Puissance, émissions : des ordres de grandeur préoccupants
Avec une capacité annoncée correspondant à 35 turbines, la centrale dépasserait en puissance toute centrale à gaz actuellement en activité aux États-Unis et représenterait plus de quatre fois la puissance du réacteur EPR de Flamanville. Les autorités ont autorisé des émissions annuelles dépassant 30 millions de tonnes de CO2, un niveau qui ferait du site la première source ponctuelle d’émissions dans le pays.
| Élément | Chiffre |
|---|---|
| Capacité | 7,65 GW |
| Nombre de turbines | 35 |
| Émissions autorisées | > 30 MtCO2/an |
Une stratégie énergétique déconnectée du réseau public
Les géants du numérique multiplient les installations énergétiques dédiées afin de garantir un approvisionnement constant face à la demande croissante des centres de données. Amazon affirme que ce modèle « n’augmentera pas les prix de l’électricité pour les foyers texans » et que l’entreprise assumera le coût réel d’alimentation de ses opérations.
« Amazon tient à payer intégralement le coût réel de l’alimentation de nos opérations. [...] il sera alimenté par une centrale dédiée qui n’augmentera pas les prix de l’électricité pour les foyers texans. »
Conséquences climatiques et économiques
Sur le plan climatique, une seule installation émettant plus de 30 millions de tonnes de CO2 par an pèse lourdement dans les trajectoires nationales d’émissions — même si elle se situe hors du territoire français, son existence illustre la tension globale entre croissance numérique et objectifs de neutralité carbone. Sur le plan économique, le recours à des centrales privées détachées du réseau pose la question du rôle des opérateurs publics et de la gestion des capacités flexibles dans un système électrique de plus en plus sollicité.
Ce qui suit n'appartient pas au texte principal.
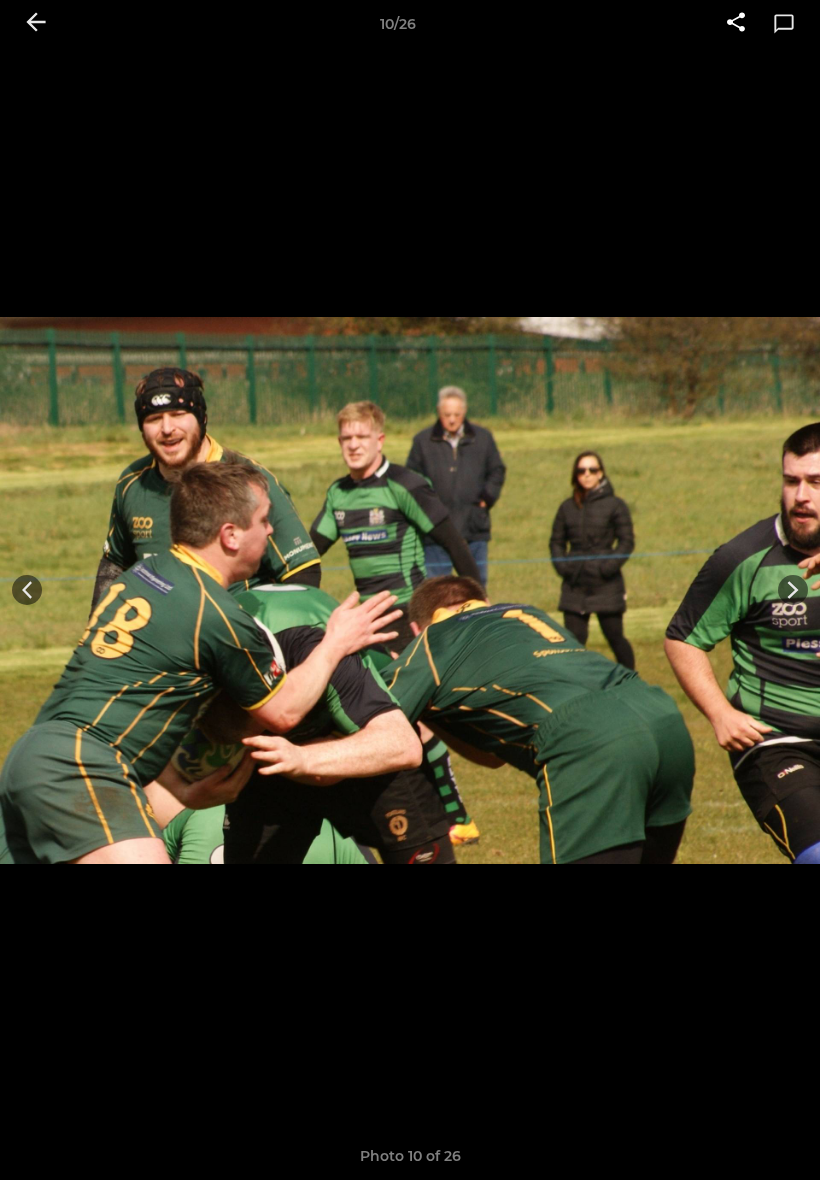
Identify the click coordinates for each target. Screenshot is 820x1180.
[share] (736, 24)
- Impact climatique : potentiellement la plus grande source ponctuelle d’émissions aux États-Unis.
- Modèle énergétique : usine dédiée non connectée au réseau pour garantir la disponibilité électrique.
- Enjeux réglementaires : autorisations d’émissions et coordination territoriale.
Enjeux pour l’Europe et le consommateur français
Indirectement, ce type d’investissement influe sur les marchés du gaz et de l’électricité en renforçant une demande mondialisée d’énergie fossile pour la numérisation. Pour le consommateur français, cela signifie que la compétition internationale pour l’accès à des sources d’énergie fiables peut peser sur les prix et sur la disponibilité de capacités flexibles. La trajectoire de décarbonation des acteurs du numérique reste un élément clé pour concilier innovation et objectifs climatiques.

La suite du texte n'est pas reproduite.